*** Material to process Section Begins ***

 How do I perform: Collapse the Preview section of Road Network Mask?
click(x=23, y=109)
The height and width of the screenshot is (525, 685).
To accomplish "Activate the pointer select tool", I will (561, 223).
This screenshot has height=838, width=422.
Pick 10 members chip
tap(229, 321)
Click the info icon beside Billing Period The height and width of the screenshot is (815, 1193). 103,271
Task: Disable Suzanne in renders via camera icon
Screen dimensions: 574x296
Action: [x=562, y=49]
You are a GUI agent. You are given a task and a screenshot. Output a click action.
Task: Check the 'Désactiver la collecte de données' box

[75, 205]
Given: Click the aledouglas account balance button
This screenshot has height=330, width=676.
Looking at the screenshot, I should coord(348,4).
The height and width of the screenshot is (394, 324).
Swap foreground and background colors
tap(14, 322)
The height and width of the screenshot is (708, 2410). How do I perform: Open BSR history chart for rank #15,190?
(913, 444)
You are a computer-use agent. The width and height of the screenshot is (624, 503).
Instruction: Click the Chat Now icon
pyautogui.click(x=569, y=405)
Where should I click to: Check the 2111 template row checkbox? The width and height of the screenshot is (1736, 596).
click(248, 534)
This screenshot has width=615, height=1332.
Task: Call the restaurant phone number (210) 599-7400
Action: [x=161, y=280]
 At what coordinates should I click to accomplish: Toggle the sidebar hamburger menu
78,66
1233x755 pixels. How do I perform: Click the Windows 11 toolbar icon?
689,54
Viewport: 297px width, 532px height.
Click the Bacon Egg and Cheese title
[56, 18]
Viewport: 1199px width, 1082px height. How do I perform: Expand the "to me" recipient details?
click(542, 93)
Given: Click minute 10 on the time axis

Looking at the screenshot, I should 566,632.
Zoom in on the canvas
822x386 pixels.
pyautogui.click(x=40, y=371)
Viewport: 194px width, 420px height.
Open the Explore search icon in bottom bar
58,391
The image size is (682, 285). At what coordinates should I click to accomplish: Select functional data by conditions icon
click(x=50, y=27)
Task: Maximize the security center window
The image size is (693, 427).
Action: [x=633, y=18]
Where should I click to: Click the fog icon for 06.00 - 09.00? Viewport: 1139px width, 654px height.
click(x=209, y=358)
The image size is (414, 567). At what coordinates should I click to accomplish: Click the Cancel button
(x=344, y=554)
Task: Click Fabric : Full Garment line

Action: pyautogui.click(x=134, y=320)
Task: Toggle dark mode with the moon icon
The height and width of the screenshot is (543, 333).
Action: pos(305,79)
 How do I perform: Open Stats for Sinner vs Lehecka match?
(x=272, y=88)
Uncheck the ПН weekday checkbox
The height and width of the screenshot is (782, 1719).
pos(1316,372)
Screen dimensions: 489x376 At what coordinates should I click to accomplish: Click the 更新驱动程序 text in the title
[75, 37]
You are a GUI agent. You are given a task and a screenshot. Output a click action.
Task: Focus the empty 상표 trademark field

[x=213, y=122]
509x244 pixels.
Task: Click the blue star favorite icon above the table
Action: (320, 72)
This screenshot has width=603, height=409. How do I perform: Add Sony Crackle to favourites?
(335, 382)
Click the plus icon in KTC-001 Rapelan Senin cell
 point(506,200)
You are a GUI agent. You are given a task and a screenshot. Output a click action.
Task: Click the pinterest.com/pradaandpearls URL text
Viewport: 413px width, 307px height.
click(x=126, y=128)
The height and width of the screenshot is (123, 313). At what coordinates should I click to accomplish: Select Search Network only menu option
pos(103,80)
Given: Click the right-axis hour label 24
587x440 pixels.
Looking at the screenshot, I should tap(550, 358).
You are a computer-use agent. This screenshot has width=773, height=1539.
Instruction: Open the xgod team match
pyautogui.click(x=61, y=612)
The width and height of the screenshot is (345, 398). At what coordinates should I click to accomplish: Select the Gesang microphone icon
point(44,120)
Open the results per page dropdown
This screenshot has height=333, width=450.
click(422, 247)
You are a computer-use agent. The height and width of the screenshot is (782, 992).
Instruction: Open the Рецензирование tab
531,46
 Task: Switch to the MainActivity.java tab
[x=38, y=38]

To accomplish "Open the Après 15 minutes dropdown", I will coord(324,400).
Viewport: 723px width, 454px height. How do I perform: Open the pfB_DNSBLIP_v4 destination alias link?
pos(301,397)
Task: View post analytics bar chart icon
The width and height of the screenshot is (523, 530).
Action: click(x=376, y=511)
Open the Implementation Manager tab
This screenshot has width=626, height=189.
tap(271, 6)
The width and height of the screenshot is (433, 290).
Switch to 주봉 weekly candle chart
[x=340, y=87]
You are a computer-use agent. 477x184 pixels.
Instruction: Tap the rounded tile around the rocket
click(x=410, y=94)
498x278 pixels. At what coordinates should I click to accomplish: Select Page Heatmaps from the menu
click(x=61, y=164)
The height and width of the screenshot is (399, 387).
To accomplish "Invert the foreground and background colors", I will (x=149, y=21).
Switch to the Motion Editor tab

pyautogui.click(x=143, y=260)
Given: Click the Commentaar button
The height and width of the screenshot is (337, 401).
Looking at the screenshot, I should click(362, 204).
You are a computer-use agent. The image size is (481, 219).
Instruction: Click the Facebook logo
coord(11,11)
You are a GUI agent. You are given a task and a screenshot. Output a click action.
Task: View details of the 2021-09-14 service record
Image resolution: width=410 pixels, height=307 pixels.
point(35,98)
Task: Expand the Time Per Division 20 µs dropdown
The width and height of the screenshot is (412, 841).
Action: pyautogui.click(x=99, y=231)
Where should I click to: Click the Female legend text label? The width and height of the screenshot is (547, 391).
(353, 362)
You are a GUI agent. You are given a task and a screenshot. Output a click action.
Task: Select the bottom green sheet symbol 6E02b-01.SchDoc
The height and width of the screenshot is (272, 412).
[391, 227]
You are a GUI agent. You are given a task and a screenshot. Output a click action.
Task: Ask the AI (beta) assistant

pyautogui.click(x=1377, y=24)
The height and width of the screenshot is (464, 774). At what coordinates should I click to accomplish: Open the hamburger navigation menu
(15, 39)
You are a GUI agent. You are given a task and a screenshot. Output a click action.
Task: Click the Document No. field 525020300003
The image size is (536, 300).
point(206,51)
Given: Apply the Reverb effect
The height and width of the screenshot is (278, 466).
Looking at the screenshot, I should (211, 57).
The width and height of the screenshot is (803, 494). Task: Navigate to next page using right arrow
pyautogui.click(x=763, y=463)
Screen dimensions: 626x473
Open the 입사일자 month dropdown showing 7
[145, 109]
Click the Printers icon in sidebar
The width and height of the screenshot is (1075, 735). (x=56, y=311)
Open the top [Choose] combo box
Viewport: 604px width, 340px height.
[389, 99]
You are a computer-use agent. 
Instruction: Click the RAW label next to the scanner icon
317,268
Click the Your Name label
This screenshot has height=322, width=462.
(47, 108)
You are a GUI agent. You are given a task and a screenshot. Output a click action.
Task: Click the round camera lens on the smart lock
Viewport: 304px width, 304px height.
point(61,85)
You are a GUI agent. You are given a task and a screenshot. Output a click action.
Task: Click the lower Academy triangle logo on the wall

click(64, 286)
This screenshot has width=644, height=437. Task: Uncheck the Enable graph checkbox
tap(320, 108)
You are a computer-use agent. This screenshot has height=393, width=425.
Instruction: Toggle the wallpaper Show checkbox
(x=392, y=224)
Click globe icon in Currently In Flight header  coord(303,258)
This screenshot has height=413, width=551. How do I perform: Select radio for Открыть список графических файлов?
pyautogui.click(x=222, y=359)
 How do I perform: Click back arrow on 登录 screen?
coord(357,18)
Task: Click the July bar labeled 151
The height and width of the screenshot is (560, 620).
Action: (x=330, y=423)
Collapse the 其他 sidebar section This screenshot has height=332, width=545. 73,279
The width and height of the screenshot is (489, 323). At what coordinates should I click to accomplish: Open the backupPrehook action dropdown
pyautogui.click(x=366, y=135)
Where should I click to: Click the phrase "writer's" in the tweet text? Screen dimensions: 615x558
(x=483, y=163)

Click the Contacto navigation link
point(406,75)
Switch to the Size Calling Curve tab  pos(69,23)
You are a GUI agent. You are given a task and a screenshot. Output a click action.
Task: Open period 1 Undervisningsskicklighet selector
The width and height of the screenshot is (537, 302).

*** Material to process Section Ends ***

* **About this exercise**
After locating the line holding "The height and width of the screenshot is (337, 401)." above, output exactly that line and every line after it through the line holding "Task: Click the Document". Include nothing else.

* **Answer to this problem**
The height and width of the screenshot is (337, 401).
Looking at the screenshot, I should click(362, 204).
You are a computer-use agent. The image size is (481, 219).
Instruction: Click the Facebook logo
coord(11,11)
You are a GUI agent. You are given a task and a screenshot. Output a click action.
Task: View details of the 2021-09-14 service record
Image resolution: width=410 pixels, height=307 pixels.
point(35,98)
Task: Expand the Time Per Division 20 µs dropdown
The width and height of the screenshot is (412, 841).
Action: pyautogui.click(x=99, y=231)
Where should I click to: Click the Female legend text label? The width and height of the screenshot is (547, 391).
(353, 362)
You are a GUI agent. You are given a task and a screenshot. Output a click action.
Task: Select the bottom green sheet symbol 6E02b-01.SchDoc
The height and width of the screenshot is (272, 412).
[391, 227]
You are a GUI agent. You are given a task and a screenshot. Output a click action.
Task: Ask the AI (beta) assistant

pyautogui.click(x=1377, y=24)
The height and width of the screenshot is (464, 774). At what coordinates should I click to accomplish: Open the hamburger navigation menu
(15, 39)
You are a GUI agent. You are given a task and a screenshot. Output a click action.
Task: Click the Document No. field 525020300003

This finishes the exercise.